(Dataset entries)
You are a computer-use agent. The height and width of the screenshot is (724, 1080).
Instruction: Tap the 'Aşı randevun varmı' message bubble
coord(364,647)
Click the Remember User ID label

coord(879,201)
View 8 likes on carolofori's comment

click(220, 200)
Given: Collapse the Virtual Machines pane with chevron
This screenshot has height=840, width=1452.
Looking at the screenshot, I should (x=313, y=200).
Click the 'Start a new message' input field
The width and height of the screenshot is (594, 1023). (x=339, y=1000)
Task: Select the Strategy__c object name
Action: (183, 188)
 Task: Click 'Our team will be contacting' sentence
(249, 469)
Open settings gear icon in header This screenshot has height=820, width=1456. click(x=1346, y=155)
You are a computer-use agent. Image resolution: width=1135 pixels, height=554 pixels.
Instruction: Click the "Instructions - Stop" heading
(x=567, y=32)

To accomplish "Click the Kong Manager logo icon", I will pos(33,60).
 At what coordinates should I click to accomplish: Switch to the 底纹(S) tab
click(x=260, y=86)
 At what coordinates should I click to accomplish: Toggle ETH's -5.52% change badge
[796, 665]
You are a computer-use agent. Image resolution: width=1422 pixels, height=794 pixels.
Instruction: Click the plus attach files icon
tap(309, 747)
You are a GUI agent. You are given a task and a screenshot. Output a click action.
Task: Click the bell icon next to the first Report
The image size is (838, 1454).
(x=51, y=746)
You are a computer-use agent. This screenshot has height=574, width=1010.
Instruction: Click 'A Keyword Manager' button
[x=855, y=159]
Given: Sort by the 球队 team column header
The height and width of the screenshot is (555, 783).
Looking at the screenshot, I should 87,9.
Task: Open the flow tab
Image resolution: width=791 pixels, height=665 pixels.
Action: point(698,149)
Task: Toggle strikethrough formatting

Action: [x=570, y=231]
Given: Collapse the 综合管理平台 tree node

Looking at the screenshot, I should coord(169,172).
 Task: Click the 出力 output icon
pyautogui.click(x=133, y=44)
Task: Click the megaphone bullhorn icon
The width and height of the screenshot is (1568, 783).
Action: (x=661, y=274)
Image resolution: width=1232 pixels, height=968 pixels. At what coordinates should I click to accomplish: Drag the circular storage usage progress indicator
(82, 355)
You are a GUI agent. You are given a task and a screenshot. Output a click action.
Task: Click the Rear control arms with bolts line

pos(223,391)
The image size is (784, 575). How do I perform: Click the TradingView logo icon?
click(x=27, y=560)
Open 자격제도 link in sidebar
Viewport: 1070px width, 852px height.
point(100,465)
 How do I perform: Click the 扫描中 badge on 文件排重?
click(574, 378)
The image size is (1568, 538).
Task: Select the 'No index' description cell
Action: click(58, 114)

■ What the exercise asks
Each line of the data is to be restated exactly.

■ Response to the exercise
You are a computer-use agent. The height and width of the screenshot is (724, 1080).
Instruction: Tap the 'Aşı randevun varmı' message bubble
coord(364,647)
Click the Remember User ID label

coord(879,201)
View 8 likes on carolofori's comment

click(220, 200)
Given: Collapse the Virtual Machines pane with chevron
This screenshot has height=840, width=1452.
Looking at the screenshot, I should (x=313, y=200).
Click the 'Start a new message' input field
The width and height of the screenshot is (594, 1023). (x=339, y=1000)
Task: Select the Strategy__c object name
Action: (183, 188)
 Task: Click 'Our team will be contacting' sentence
(249, 469)
Open settings gear icon in header This screenshot has height=820, width=1456. click(x=1346, y=155)
You are a computer-use agent. Image resolution: width=1135 pixels, height=554 pixels.
Instruction: Click the "Instructions - Stop" heading
(x=567, y=32)

To accomplish "Click the Kong Manager logo icon", I will pos(33,60).
 At what coordinates should I click to accomplish: Switch to the 底纹(S) tab
click(x=260, y=86)
 At what coordinates should I click to accomplish: Toggle ETH's -5.52% change badge
[796, 665]
You are a computer-use agent. Image resolution: width=1422 pixels, height=794 pixels.
Instruction: Click the plus attach files icon
tap(309, 747)
You are a GUI agent. You are given a task and a screenshot. Output a click action.
Task: Click the bell icon next to the first Report
The image size is (838, 1454).
(x=51, y=746)
You are a computer-use agent. This screenshot has height=574, width=1010.
Instruction: Click 'A Keyword Manager' button
[x=855, y=159]
Given: Sort by the 球队 team column header
The height and width of the screenshot is (555, 783).
Looking at the screenshot, I should 87,9.
Task: Open the flow tab
Image resolution: width=791 pixels, height=665 pixels.
Action: point(698,149)
Task: Toggle strikethrough formatting

Action: [x=570, y=231]
Given: Collapse the 综合管理平台 tree node

Looking at the screenshot, I should coord(169,172).
 Task: Click the 出力 output icon
pyautogui.click(x=133, y=44)
Task: Click the megaphone bullhorn icon
The width and height of the screenshot is (1568, 783).
Action: (x=661, y=274)
Image resolution: width=1232 pixels, height=968 pixels. At what coordinates should I click to accomplish: Drag the circular storage usage progress indicator
(82, 355)
You are a GUI agent. You are given a task and a screenshot. Output a click action.
Task: Click the Rear control arms with bolts line

pos(223,391)
The image size is (784, 575). How do I perform: Click the TradingView logo icon?
click(x=27, y=560)
Open 자격제도 link in sidebar
Viewport: 1070px width, 852px height.
point(100,465)
 How do I perform: Click the 扫描中 badge on 文件排重?
click(574, 378)
The image size is (1568, 538).
Task: Select the 'No index' description cell
Action: click(58, 114)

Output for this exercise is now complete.